All works copyright the artist

Louise Hopkins is an artist living and working in Glasgow, Scotland.

Her paintings and drawings are often made directly onto surfaces that already contain information; world maps, patterned furnishing fabric, magazine pages, printed or hand-drawn grids, photographs, folded or pierced paper, sheet music.

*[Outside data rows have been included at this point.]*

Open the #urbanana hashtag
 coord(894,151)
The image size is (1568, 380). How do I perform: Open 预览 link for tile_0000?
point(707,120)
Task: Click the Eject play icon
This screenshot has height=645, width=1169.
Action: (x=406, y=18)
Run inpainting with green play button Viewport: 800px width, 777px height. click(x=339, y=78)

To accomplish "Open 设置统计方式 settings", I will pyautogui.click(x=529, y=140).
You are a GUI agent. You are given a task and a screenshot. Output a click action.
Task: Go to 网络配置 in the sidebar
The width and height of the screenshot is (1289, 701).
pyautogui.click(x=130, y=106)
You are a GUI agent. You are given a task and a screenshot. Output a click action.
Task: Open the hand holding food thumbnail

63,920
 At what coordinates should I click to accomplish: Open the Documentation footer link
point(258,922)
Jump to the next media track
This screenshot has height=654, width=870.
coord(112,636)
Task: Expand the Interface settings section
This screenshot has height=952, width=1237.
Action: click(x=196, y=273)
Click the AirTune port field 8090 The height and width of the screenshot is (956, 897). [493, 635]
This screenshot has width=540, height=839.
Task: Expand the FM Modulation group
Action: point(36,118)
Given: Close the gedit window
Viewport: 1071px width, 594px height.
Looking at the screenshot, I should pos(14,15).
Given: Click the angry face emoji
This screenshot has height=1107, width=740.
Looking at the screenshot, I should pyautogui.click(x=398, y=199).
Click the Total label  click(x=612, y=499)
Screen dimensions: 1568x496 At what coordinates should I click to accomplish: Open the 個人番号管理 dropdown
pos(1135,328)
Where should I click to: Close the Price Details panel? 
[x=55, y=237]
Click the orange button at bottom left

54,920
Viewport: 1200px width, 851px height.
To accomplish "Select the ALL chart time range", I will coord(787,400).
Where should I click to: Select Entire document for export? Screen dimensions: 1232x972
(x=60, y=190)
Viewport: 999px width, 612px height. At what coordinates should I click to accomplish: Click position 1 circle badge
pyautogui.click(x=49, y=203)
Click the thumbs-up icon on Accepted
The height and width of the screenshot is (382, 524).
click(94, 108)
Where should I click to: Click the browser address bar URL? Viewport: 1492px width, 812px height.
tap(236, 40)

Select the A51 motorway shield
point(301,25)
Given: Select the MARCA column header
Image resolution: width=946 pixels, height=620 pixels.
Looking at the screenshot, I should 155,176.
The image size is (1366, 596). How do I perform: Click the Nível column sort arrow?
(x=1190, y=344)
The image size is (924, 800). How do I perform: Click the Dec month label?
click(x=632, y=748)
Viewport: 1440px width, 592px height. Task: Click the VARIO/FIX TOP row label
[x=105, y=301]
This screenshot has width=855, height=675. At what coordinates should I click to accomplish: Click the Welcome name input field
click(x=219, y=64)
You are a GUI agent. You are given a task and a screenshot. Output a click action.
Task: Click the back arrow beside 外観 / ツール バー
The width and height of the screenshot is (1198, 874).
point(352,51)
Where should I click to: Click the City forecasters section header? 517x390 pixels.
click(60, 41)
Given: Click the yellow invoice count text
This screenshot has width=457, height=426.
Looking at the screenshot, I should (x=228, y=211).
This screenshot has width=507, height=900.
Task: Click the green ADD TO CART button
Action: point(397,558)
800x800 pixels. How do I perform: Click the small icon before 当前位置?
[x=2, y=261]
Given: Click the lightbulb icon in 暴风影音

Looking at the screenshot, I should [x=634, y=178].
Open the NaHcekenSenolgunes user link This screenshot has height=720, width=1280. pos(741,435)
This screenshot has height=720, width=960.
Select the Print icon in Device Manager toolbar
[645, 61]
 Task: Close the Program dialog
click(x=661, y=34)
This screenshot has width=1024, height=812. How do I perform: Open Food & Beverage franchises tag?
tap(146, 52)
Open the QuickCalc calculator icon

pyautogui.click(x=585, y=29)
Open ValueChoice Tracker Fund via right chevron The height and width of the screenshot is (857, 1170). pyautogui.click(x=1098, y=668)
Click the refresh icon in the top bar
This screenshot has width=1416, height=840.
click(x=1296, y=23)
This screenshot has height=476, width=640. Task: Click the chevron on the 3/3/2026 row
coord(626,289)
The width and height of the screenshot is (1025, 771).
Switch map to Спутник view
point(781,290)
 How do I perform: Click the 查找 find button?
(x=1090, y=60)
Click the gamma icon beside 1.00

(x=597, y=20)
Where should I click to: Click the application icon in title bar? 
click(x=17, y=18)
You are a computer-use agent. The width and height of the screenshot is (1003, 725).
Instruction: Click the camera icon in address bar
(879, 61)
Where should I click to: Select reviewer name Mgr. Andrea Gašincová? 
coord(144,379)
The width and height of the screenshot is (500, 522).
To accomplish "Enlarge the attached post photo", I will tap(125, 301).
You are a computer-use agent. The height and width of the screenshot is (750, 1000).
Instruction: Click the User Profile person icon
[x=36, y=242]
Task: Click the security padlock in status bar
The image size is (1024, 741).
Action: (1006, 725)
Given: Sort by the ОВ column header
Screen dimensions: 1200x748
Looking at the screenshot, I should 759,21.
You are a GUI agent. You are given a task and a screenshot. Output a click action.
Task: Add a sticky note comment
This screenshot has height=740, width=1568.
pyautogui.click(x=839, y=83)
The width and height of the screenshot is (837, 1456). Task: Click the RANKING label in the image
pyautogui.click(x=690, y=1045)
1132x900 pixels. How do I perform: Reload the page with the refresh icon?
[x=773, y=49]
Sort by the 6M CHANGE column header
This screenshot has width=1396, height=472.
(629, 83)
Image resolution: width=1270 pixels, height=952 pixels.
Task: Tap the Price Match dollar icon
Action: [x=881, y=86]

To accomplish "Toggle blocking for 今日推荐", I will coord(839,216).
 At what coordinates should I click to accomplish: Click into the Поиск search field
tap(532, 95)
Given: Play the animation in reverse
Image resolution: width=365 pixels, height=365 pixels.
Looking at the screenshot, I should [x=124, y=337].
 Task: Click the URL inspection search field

'Hopkins’ works suggest a chain of contrasts – between mass-produced and handcrafted, reality and artifice, positive and negative, surface and depth, hidden and exposed. In an increasingly fast-paced, image-led world, Hopkins’ interventions are labour-intensive and time-consuming. She slows down time, inviting us to absorb the information she eradicates or exposes through the physical act of painting. In this way, she makes us question the things we see – not only in her work, but in the world around us.’ Lucy Askew (1).

Recently she has also been developing abstract geometric works for urban and rural locations - ‘Hopkins’ art is always responsive, traditionally working with existing marks or folds on paper…but in these large-scale works, she is responding to something much larger: the environment itself. Just as Dance Number spoke to its location, so Flying Fox addresses Cample Line, the colour of the roof beams, the red sandstone of the walls, the vibrant green of the trees outside. It’s as if she has found a way to take the principles by which she always worked and apply them on a whole new scale… Hopkins’ work repays time spent, and the longer one spends…the more one notices complex layers of response’. Susan Mansfield (2).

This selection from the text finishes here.